AUGUSTA, Ga. — You can tell a lot about a player by the way he walks the hills of Augusta National. The beaten ones look like they’re headed to prison. Tiger Woods strides like he owns the place; Rory McIlroy struts like he’d like to.
And then there’s Dustin Johnson. DJ doesn’t walk the course. He lopes. He ambles. He saunters through the pines like a gunslinger, complete languid confidence in every step.
On Saturday, Johnson seized control of the Masters, firing a bogey-free 7-under round to match the lowest 54-hole score ever recorded at Augusta. That left him four strokes ahead of the field and in position to claim his first green jacket and second major overall.
About that “second major” thing. All that’s keeping the golf world from expecting Sunday to be an 18-hole coronation is this: Johnson has held and blown four solo 54-hole leads in majors, most recently at this year’s PGA Championship. It’s the most of anyone who’s failed to convert even one of those leads into a victory.
There was the infamous “bunker/waste area” violation at the 2010 PGA Championship at Whistling Straits. The final-round 82 after leading the 2010 U.S. Open at Pebble Beach. The three-jack from 12 feet to miss out on both a win and a forced playoff at the 2015 U.S. Open at Chambers Bay. And the 2020 PGA Championship at Harding Park, where Collin Morikawa shot a 64 to pass Johnson, whose Sunday 68 went for exactly zip. That’s one hell of a grim record of closing failure, and it doesn’t even include the 2018 U.S. Open, where he was tied for the lead after three days and lost to Brooks Koepka by two strokes.
But there are signs this week could be different. Johnson began the day tied with four others at -9, and it took all of two holes to put a distance between himself and the pack that no one would close all day. Johnson eagled the second, birdied the third and fourth, and leaped out to a lead that would grow to four strokes by day’s end.
“If I can play like I did [Saturday], I think it will break that streak,” Johnson said. “But yeah, I mean, [Sunday], it's just 18 holes of golf. I need to go out and play solid. I feel like I'm swinging really well. If I can just continue to give myself a lot of looks at birdie, I think I'll have a good day.”
With his second 65 on the week, bracketing a second-round 70, Johnson is now the first player in Masters history to have multiple rounds of 65 or better. Those 65s also marked Johnson’s lowest score ever in the tournament; prior to this week, he’d never shot better than a 67 at Augusta.
“With the conditions being soft, you can be really aggressive no matter what club you have in your hand, as long as you feel comfortable with how far you're going to fly it,” Johnson said. “I feel like the golf course is in really good condition just with all the rain, it's just so soft. So you've got to be aggressive and you've got to attack the flags.”
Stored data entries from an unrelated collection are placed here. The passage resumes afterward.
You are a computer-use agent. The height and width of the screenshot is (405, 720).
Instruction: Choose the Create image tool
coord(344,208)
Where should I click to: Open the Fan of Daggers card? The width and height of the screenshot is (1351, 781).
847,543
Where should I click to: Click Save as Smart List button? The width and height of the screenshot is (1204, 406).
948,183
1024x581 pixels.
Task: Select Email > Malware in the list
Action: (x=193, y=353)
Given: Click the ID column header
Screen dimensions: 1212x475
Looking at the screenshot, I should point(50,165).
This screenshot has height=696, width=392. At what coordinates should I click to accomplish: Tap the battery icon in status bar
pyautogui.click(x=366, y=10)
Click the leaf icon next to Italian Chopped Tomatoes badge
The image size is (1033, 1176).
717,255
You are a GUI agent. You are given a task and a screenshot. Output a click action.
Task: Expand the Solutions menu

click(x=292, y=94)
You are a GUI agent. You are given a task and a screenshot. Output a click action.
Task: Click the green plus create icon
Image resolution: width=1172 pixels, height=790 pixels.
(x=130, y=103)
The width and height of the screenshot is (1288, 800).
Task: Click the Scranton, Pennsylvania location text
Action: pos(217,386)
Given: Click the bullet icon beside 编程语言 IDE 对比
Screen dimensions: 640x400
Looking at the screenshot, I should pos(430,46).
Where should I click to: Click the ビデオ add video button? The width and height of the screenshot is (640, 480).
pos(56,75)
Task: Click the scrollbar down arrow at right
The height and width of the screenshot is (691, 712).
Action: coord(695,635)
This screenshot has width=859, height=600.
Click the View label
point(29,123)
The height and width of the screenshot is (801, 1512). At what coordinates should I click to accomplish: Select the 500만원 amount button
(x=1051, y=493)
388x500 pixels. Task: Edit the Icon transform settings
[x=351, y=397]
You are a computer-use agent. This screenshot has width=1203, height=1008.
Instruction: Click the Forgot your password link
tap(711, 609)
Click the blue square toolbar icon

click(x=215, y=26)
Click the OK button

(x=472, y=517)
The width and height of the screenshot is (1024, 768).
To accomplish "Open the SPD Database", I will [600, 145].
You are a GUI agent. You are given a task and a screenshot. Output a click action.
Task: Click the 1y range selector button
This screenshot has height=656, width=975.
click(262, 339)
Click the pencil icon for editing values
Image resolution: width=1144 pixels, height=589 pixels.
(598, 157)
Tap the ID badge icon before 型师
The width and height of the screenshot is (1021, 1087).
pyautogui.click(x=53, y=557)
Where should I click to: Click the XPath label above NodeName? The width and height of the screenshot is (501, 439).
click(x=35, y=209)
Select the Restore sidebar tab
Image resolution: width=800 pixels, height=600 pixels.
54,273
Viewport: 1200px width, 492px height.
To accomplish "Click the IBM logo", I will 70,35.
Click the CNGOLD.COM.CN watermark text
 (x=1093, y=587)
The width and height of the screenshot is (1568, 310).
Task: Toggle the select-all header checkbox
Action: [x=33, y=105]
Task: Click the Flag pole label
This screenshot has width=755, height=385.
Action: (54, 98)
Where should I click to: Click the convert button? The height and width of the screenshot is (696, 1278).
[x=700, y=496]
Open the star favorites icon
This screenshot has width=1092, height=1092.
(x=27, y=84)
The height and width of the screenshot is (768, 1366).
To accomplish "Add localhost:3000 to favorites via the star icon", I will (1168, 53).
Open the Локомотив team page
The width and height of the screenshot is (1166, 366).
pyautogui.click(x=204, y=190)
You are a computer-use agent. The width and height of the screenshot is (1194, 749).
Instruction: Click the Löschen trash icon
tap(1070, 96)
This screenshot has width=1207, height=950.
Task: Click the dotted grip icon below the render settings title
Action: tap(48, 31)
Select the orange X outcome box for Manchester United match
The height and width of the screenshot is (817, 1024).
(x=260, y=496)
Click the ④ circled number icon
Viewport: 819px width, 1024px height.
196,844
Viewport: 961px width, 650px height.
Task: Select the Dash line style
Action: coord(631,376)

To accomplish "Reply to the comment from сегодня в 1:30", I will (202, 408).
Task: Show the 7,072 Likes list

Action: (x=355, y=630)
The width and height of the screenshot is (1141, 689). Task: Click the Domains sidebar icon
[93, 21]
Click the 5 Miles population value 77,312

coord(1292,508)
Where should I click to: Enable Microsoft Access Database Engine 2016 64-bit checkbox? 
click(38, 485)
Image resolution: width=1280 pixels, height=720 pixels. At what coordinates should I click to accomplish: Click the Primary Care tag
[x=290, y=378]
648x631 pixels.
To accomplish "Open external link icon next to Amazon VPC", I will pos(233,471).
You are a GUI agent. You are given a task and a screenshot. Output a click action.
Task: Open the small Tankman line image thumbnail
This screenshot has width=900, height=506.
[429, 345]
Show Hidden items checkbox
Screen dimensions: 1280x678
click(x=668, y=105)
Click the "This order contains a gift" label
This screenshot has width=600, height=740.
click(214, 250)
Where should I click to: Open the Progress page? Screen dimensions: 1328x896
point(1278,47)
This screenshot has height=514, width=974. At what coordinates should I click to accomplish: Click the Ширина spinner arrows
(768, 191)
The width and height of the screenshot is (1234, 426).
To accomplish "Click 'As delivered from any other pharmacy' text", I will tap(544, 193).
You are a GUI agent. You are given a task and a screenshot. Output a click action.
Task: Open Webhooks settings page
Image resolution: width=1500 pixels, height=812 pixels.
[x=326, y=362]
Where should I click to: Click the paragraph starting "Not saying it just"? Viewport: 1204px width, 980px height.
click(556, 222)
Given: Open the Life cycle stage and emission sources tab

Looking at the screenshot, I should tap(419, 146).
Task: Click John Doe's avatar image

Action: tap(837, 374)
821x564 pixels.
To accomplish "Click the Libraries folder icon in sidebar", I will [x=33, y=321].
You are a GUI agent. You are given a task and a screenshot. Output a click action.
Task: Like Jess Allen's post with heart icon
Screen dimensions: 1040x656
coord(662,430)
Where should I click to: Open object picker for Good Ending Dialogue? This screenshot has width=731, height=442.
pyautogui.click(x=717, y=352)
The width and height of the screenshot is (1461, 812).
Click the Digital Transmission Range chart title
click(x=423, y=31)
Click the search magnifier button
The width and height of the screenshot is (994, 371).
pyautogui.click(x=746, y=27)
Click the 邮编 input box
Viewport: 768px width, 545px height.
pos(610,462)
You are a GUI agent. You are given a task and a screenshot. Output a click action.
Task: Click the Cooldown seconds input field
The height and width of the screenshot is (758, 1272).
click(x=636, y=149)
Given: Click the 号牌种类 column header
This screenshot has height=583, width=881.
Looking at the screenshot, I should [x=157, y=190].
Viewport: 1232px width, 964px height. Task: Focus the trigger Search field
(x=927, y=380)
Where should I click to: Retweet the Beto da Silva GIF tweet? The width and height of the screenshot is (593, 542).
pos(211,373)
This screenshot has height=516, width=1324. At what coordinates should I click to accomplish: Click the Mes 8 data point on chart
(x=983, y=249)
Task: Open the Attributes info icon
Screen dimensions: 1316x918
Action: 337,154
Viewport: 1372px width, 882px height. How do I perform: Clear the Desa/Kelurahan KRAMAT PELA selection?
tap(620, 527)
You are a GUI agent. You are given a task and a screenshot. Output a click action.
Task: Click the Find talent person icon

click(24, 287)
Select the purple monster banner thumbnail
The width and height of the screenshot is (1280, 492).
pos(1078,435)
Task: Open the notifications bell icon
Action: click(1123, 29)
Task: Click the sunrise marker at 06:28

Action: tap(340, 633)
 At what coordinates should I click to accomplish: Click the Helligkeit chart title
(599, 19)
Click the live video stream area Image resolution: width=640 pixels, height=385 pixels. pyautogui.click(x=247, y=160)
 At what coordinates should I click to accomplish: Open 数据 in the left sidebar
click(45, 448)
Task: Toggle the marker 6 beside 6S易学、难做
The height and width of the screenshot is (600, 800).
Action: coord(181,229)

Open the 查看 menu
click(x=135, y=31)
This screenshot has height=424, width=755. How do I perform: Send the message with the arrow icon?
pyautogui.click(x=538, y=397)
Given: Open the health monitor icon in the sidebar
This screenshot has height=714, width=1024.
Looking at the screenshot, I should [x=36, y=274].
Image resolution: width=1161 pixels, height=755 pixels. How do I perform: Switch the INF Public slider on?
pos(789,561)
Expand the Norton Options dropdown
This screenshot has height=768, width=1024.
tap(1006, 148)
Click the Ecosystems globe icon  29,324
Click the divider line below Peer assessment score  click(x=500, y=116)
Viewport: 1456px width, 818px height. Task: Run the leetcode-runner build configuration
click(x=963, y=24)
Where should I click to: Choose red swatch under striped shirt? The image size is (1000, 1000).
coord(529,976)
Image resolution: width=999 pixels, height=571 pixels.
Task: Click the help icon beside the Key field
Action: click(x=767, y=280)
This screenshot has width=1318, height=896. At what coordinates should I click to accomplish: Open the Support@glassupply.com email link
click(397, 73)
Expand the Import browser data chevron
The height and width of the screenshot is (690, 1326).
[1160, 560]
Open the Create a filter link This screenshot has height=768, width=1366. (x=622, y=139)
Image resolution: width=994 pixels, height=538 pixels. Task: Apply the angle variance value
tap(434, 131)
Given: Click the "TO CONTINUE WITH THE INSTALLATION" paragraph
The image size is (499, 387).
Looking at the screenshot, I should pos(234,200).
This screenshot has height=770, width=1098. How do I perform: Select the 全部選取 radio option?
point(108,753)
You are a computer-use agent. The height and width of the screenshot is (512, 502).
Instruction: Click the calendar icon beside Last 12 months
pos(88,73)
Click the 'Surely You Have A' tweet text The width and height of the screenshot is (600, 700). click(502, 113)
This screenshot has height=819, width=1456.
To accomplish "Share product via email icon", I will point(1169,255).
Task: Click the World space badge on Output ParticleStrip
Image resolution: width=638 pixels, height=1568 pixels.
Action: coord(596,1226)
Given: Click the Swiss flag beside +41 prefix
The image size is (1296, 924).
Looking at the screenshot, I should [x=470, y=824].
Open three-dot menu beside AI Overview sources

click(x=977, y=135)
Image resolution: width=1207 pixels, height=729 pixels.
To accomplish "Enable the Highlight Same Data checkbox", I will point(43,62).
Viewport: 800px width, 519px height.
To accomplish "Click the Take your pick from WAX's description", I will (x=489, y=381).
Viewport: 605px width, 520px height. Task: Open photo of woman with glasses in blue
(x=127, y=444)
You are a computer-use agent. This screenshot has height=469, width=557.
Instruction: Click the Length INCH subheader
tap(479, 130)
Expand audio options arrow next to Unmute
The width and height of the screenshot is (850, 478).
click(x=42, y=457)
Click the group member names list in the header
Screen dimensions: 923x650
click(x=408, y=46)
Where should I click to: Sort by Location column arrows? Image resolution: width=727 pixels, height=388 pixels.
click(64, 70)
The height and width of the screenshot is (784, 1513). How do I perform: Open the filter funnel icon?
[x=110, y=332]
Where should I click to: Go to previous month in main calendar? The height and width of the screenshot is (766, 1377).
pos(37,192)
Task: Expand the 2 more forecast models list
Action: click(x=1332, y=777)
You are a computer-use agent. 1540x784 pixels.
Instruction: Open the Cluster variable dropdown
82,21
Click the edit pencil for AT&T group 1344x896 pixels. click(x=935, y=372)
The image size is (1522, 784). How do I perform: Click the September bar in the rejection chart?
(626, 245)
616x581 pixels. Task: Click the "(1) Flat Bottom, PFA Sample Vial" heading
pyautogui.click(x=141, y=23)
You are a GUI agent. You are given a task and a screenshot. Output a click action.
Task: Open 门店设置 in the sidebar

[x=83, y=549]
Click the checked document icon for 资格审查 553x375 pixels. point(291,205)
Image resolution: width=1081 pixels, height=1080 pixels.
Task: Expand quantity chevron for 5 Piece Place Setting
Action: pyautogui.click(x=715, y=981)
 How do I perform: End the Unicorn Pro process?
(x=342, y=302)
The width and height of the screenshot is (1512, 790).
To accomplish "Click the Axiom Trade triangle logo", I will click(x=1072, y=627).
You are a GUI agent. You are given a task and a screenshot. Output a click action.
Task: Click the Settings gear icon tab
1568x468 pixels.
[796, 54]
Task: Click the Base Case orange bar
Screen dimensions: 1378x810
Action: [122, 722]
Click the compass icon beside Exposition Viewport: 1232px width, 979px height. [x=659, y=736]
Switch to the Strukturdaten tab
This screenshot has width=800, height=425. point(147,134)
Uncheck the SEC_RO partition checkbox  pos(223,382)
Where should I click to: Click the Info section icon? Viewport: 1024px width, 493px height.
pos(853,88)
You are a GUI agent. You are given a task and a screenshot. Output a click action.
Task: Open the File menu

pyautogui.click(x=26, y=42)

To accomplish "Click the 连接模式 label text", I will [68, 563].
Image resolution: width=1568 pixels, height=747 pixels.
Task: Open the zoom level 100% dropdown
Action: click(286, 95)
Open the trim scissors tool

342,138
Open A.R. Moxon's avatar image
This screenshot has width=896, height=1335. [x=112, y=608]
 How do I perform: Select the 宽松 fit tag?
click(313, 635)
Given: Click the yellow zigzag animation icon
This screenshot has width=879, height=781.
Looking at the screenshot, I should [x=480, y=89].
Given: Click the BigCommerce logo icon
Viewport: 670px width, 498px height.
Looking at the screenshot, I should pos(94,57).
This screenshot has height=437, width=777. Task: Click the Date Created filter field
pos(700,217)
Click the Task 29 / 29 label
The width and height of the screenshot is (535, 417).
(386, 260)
A one- or two-stroke lead in a major is one thing; that can vanish even with a stellar round. But a four-stroke lead puts Johnson in “blown” territory if it doesn’t hold up. The largest three-round lead blown at the Masters came back in 1996, when Greg Norman was up six only to infamously lose by five. Most recently, Rory McIlroy was up four strokes in 2011 before disaster hit on the second nine.
But that’s a statistic for Sunday. For the moment, Johnson is sleeping on another 54-hole lead at a major … with a Masters championship waiting just 18 holes away.